The association between bleeding and subsequent all-cause mortality was assessed using time-dependent Cox proportional hazards models following patients from randomisation. Previous publications have suggested a non-proportional hazard following bleeding in ACS patients. Thus a decision was made a priori based on literature and investigator opinion to study separately the short-term and long-term associations of bleeding with mortality, where the short-term period would extend from the date of bleed to +30 days and long-term would be the remainder of available follow-up. Thus, bleeding is treated as a time-varying indicator during the study period, where all patients start with the indicator “off” at randomisation. Among patients with a bleed, the variable switched “on” a short-term indicator at the time of bleed and switched to a long-term indicator at +30 days. In patients who had more than one bleed during follow-up, all available bleeding events were analysed, returning to the short-term indicator following each sequential bleed.

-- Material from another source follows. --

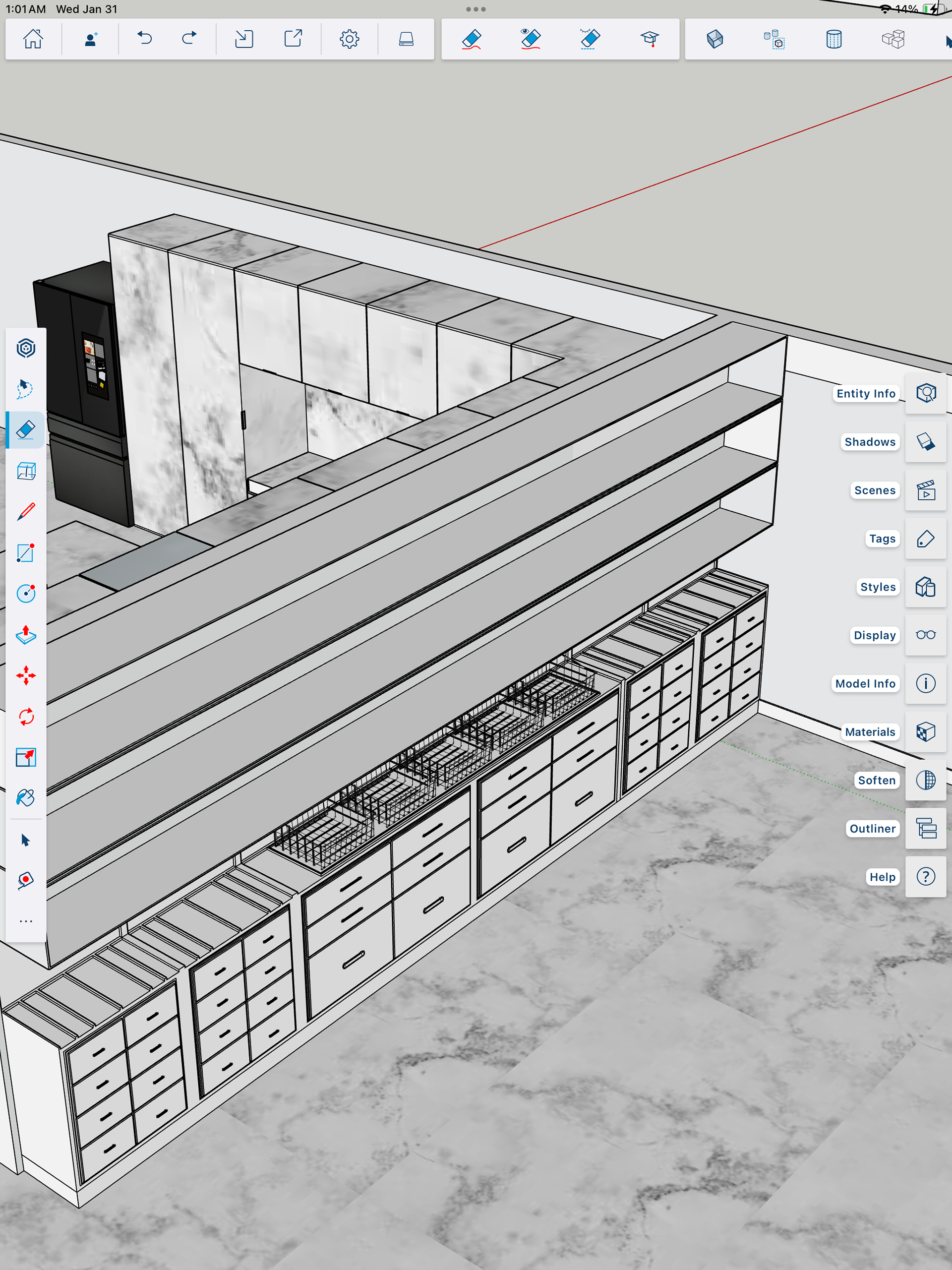
Task: Expand the Outliner panel
Action: point(926,829)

The relationship between bleeding and all-cause mortality was also evaluated according to bleeding type (spontaneous or procedure-related). A separate comparison was made to evaluate the relationship between all-cause mortality and procedure-related bleeding, divided into four types: spontaneous, angiogram- or PCI-related, CABG-related, and non-coronary-procedure-related. The relationship between major bleeding and mortality, according to randomised treatment, was assessed using interactions. Finally, a model was fitted to compare major and minor bleeding for all-cause mortality within the short-term and long-term periods following bleeding. Each model used a time-varying formulation for bleeds, similar to the method described above.

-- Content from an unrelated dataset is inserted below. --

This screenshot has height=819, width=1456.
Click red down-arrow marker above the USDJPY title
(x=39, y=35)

Adjusted models were previously developed for all-cause mortality, based on backward selection repeated in 1,000 bootstrap samples where a significance level of 0.05 was required to stay in the model. Variables chosen in at least 75% of bootstrap samples were included in the final model. Candidate variables included baseline demographics, medical history, medications, laboratory values and disease characteristics. Continuous variables were assessed for linearity on the log-hazard scale for mortality and, when appropriate, linear splines were used. Two-way interactions were also considered. Covariates chosen for the adjustment model included age, region, history of myocardial infarction, non-haemorrhagic stroke, peripheral artery disease, diabetes mellitus, congestive heart failure, baseline heart rate, systolic blood pressure, Killip class, time from symptom onset to randomisation, white blood cell count, haemoglobin concentration, electrocardiographic changes at entry, ST-segment depression, elevated troponin, and final ACS diagnosis.

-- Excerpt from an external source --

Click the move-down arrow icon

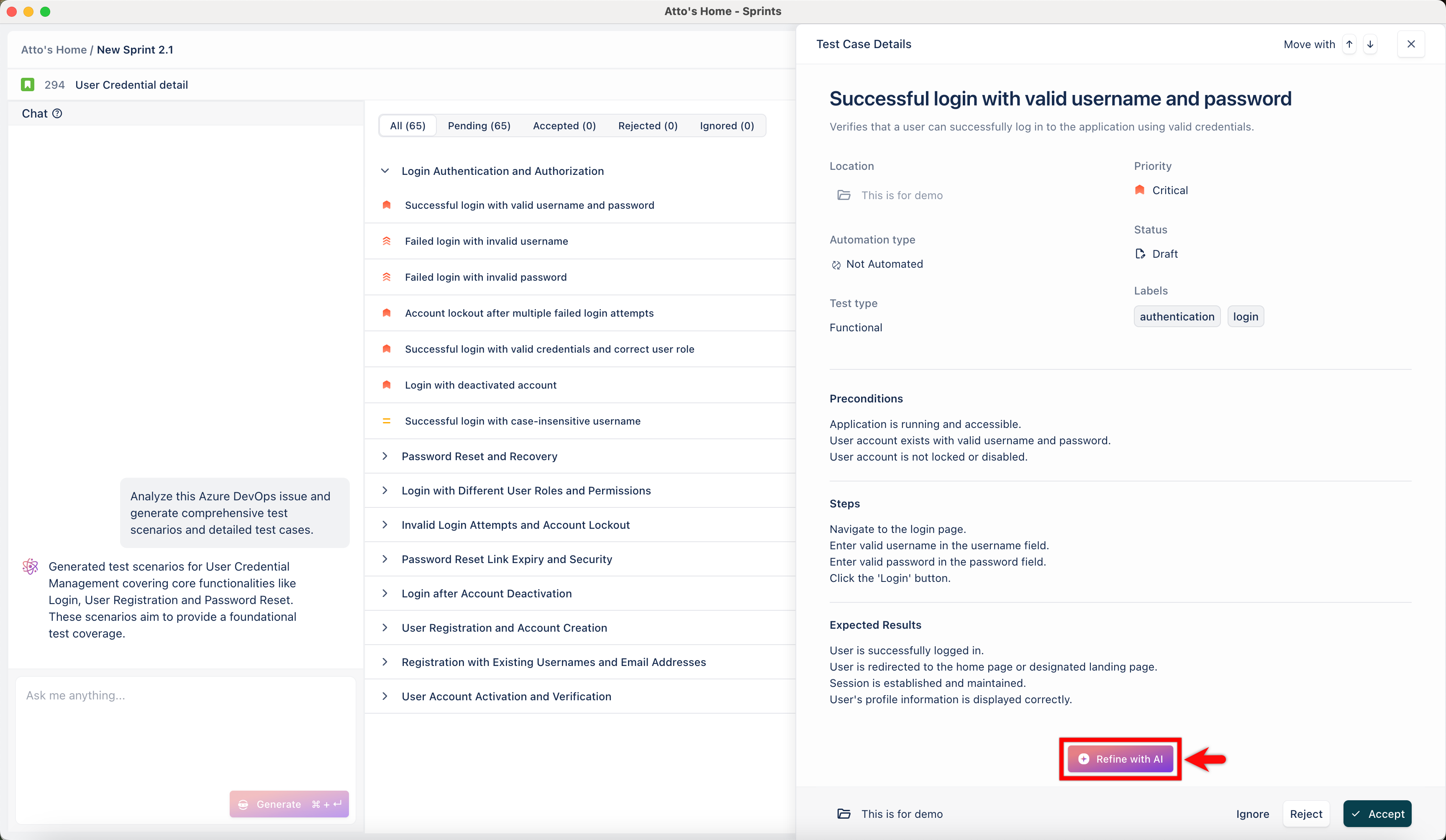[1370, 44]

Analyses were repeated using the TIMI and GUSTO bleeding definitions for models relating bleeding to risk of mortality. All tests were two-sided and a p-value <0.05 was considered to be statistically significant. All analyses used SAS version 9.2 or higher (SAS Institute Inc., Cary, NC, USA), or R version 3.0 or higher.

Results

The median time between randomisation and death or censoring was 303.4 (IQR 190.9-368.0) days. Mean time was 272.2±123.5 days. Among the 18,624 patients in the PLATO trial, 2,189 (11.8%) experienced at least one major bleeding event, according to the PLATO criteria. Most of these (2,014 patients) had only one major bleeding event during the study period; 148 patients had two major bleeding events, 20 patients had three events, and seven patients had four or more events. The median time between randomisation and the first major bleed was 12.8 (IQR 3.9-55.9) days.

Baseline characteristics

Baseline characteristics of patients, overall and with and without major bleeding, according to the PLATO definition, are shown in Table 1. Patients with major bleeding were at higher ischaemic risk, with a greater median age, higher median TIMI risk score, and higher prevalence of diabetes. They were also more likely to be male and to be enrolled at sites in North America.

Relationship between PLATO major bleeding and mortality

Among 2,189 patients with major bleeding, 236 (10.8%) subsequently died, whereas 669 of the 16,435 (4.1%) patients without a bleeding event died during follow-up (p<0.001). PLATO major bleeding was associated with a more than 12-fold increased risk in immediate short-term all-cause mortality (unadjusted hazard ratio [HR] 12.48; 95% confidence interval [CI]: 10.43-14.94; p<0.001). This increase persisted after adjustment (HR 9.28; 95% CI: 7.50-11.48; p<0.001). In comparison, major bleeding was associated with a modest increase in all-cause long-term mortality (unadjusted HR 1.57; 95% CI: 1.19-2.06; p=0.001), which was no longer significant after adjustment for baseline differences (adjusted HR 1.28, 95% CI: 0.93-1.75; p=0.128).

Relationship between PLATO major bleeding and mortality according to bleeding type

Among 2,189 patients with major bleeding events, there was a total of 485 spontaneous major bleeds and 1,796 procedure-related bleeds. The latter category included 1,503 CABG-related major bleeds, 236 PCI-related or angiography-related major bleeds (180 PCI-related and 56 angiography-related), and 86 non-coronary-procedure-related major bleeds (including any intervention or surgery). Of note, a patient could have had several types of bleeding; these categories are therefore overlapping.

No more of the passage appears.